Mit ihrer Geschichte trifft sie einen Nerv. Viele solidarisieren sich mit Leni und berichten von ihren eigenen Erfahrungen und fragen, wo sie das T-Shirt kaufen können. Leni verwirft die Idee einer Plattform und gründet ein Label. Gemeinsam mit ihrer Schwester Cherrelle entwickelt sie in Zusammenarbeit mit Künstler*innen und Designer*innen immer mehr Stücke. Aus dem Kid werden die Kids of the Diaspora. Heute verkaufen sie in einem Shop im neunten Bezirk in Wien Socken, Mützen, Overalls, T-Shirts bis hin zu Taschen mit Sprüchen wie Deconstruct the Concept of Minorities.

Ihre Klamotten sind unisex und fair produziert. Auf das Logo schaut man automatisch zweimal, und diese Verwirrung ist durchaus gewollt. Die Typografie des Markennamens erinnert erst mal vermeintlich an die Ästhetik der Nazizeit. Noch immer nehmen Neonazis die Frakturschrift mit gebrochenen Buchstaben gern für sich in Anspruch. Blickt man in der Geschichte zurück, wurde diese Fraktur jedoch 1941 verboten und als sogenannter Judenletter diskreditiert. Die Wiener Modelinie will die Schrift neu besetzen. "Die Schrift polarisiert, darum haben wir sie ausgewählt. Wir wollen, dass die Menschen sich damit auseinandersetzen", so Leni.

Was bedeutet Diaspora?

Der Begriff Diaspora kommt aus dem Griechischen und bedeutet "Zerstreuung". Er beschreibt den Zustand, in der eine Gemeinschaft nicht mehr in ihrer Heimat lebt, sondern als Minderheit in anderen Staatsgebieten verteilt ist. Die eine Diaspora, die von allen Menschen gleich erlebt wird, gibt es aber nicht. Wer also zu dieser Diaspora zählt und wer nicht, lässt das Label offen. Leni empfindet ihr Label als inklusiv und sagt, dass auch jene ohne Migrationsgeschichte die Mode tragen und die Message unterstützen können. Sie will so Zugehörigkeit, Identität und Inklusion zum Thema machen und Menschen zusammenbringen, die sich sonst oft ausgeschlossen fühlen. "Die Diaspora ist ein Space, der für viele Menschen spürbar, aber nicht für alle sichtbar ist", erklärt die Gründerin im Gespräch.

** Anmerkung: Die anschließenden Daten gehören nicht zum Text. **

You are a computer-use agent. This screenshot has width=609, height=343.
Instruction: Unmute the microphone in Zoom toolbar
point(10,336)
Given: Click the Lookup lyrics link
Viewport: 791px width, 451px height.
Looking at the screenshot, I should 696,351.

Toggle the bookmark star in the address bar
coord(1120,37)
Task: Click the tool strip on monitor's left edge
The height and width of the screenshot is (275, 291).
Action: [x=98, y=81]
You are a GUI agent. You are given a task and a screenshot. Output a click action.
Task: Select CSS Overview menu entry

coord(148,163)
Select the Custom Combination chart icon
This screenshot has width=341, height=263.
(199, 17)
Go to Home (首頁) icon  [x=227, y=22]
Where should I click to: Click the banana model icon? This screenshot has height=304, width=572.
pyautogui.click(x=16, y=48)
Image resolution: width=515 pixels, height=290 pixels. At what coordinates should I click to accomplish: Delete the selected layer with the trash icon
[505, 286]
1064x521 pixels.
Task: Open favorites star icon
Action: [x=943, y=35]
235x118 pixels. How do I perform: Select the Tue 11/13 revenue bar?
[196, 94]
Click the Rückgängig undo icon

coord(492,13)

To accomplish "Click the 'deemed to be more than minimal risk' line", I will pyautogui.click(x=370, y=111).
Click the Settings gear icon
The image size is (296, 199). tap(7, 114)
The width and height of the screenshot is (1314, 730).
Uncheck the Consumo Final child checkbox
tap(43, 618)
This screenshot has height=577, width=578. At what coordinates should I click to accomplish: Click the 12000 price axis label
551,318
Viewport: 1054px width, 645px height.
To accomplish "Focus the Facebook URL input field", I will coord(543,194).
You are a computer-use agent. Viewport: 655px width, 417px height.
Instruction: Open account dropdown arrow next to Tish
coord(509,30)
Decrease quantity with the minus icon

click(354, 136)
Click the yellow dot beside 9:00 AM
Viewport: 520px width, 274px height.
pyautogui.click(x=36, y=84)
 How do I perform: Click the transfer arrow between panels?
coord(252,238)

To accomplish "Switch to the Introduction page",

Mode allein verändert die Gesellschaft zwar nicht, kann aber Themen sichtbar machen. Durch das Tragen der Aufschriften des Wiener Labels würden immer wieder Gespräche entstehen, erzählt die Gründerin. Das glaubt man Leni, denn selbst während der Dreharbeiten drücken sich Menschen immer wieder ihre Nasen an der Scheibe des Shops platt. Sie wollen hereinkommen und fragen, was hier passiert  und vor allem, wer diese Kids of the Diaspora sind.